Kisah ini sering calonteolog.com sebut sebagai kisah pencitraan Yesus kepada banyak orang di Betfage. Kisah, ketika Yesus ingin memasuki kota Yerusalem, dan dengan sengaja singgah di daerah itu. Hal yang membuat calonteolog.com mengindikasikan bahwa Yesus bukan hanya lewat, namun Dia datang ke situ dan mengetahui bahwa ada satu hal yang akan dan sedang ingin dia lakukan di Betfage. Ya, calonteolog.com menyebut hal ini sebagai pencitraan. Sebab Dia mengetahui nubuatan Zakharia 9:1, lalu membangun dan menyematkan citra Raja itu ditampilkan dalam diriNya.  Lihat saja, di kota Betfage itu, disuruhnya kedua muridNya untuk pergi ke kampung yang ada di depan dan mengambil seekor keledai betina. Menariknya, bentuk pencitraan ini dilakukan secara mulus. Sebab murid menemukan keledai itu dan bahkan bisa membawakannya untuk Yesus, persis seperti apa yang diperintahkannya.

Bagaimana bisa? Bagaimana bisa calonteolog.com menyebut hal ini sebagai pencitraan?

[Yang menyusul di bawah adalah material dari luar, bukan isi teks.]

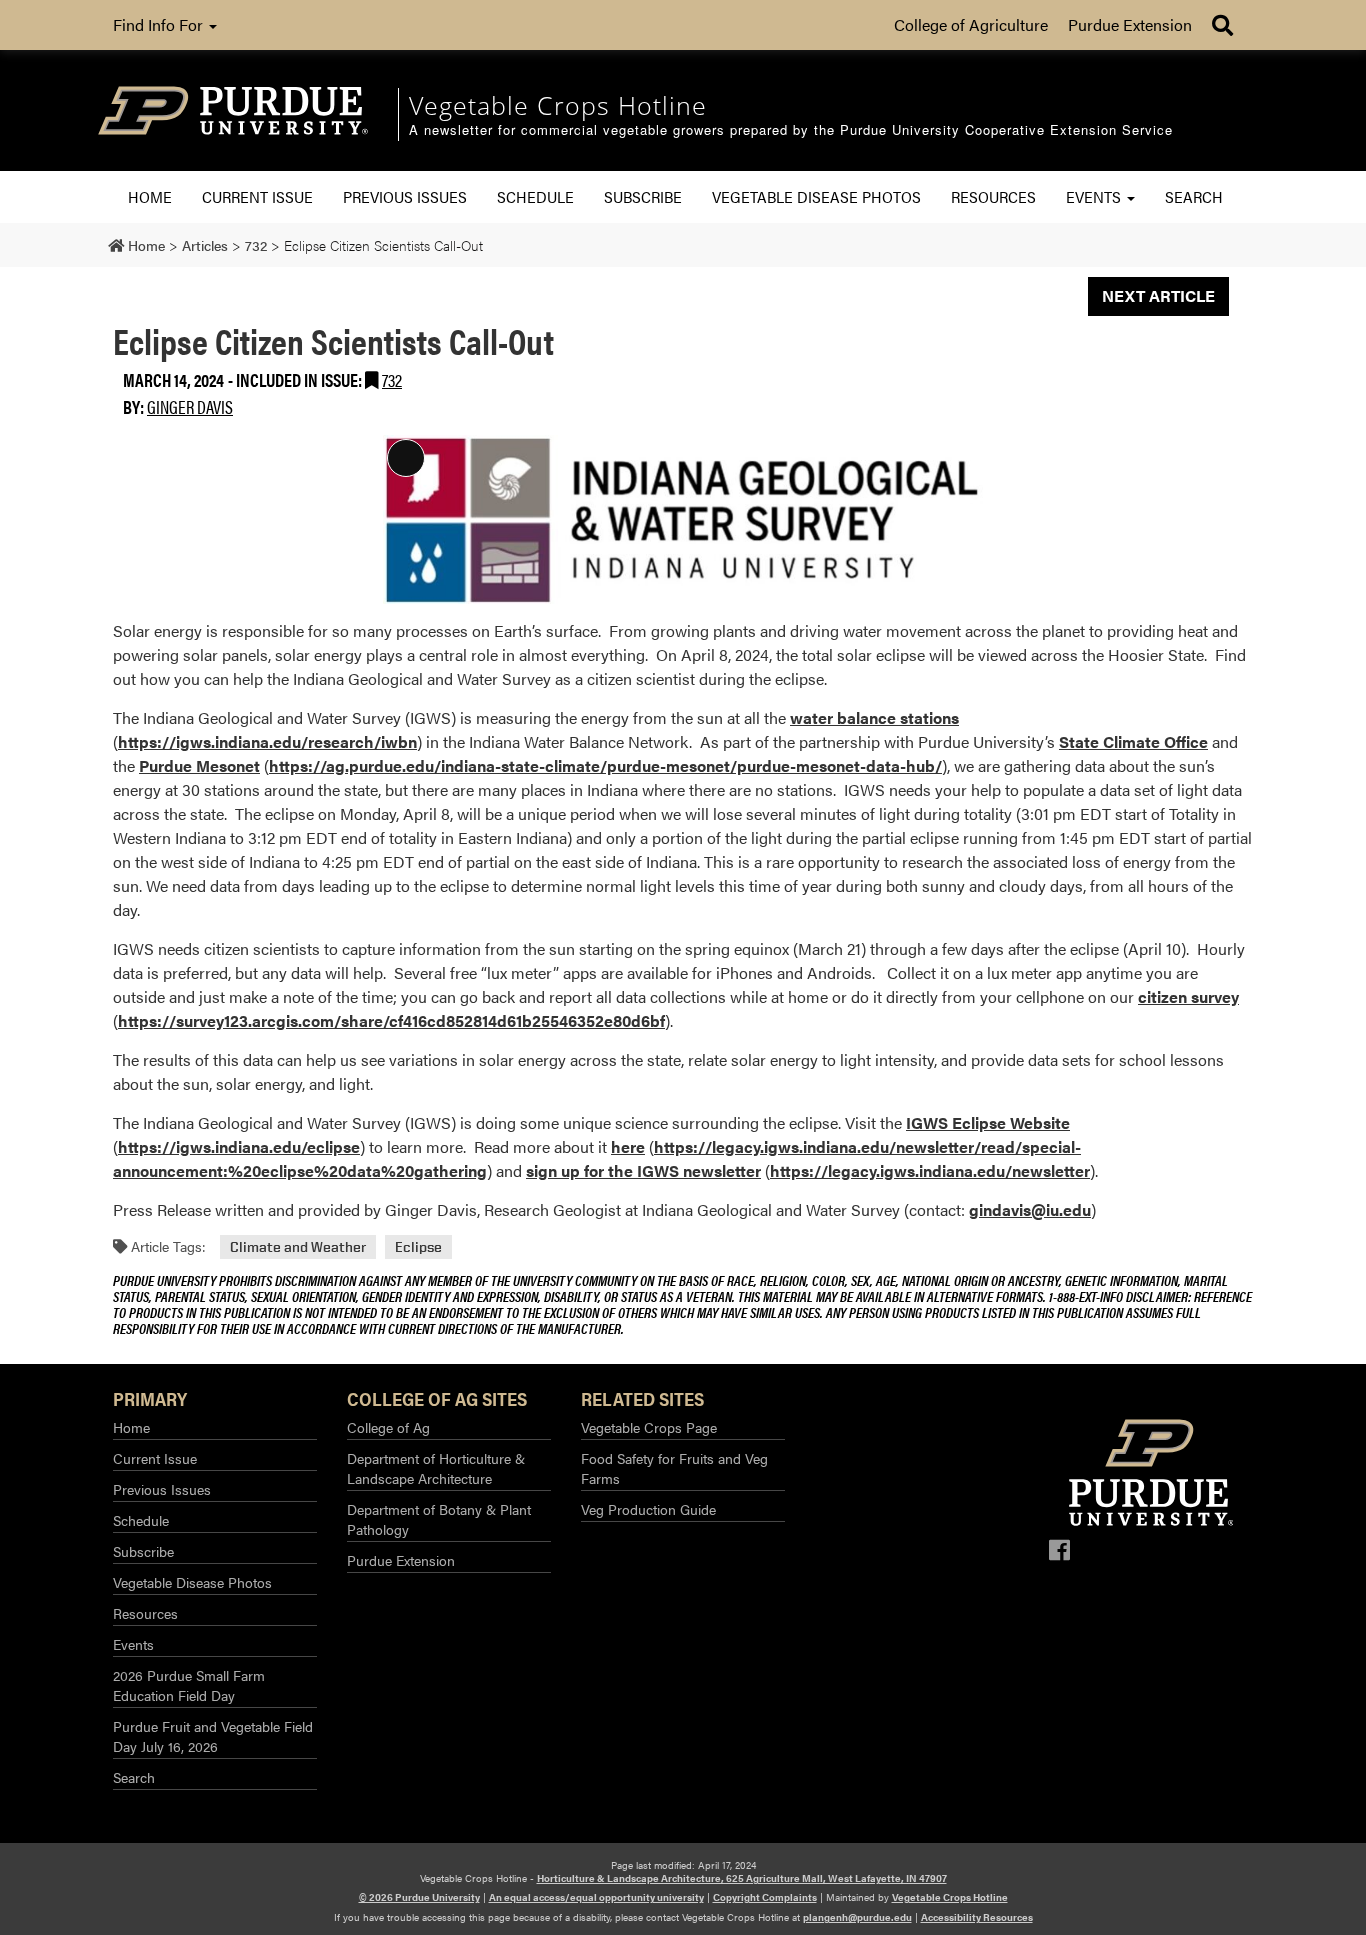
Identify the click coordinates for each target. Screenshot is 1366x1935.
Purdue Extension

Faktanya kata “pencitraan” sendiri bermakna positif karena seorang yang melakukan pencitraan adalah seorang yang sedang menampilkan dirinya secara sadar bahwa itulah dirinya, bukan malah menipu diri dengan menampilkan hal lain yang tidak ada dalam dirinya. Tetapi, kata ini seketika memiliki konotasi negatif di Indonesia. Entah, siapa yang memulai hal ini.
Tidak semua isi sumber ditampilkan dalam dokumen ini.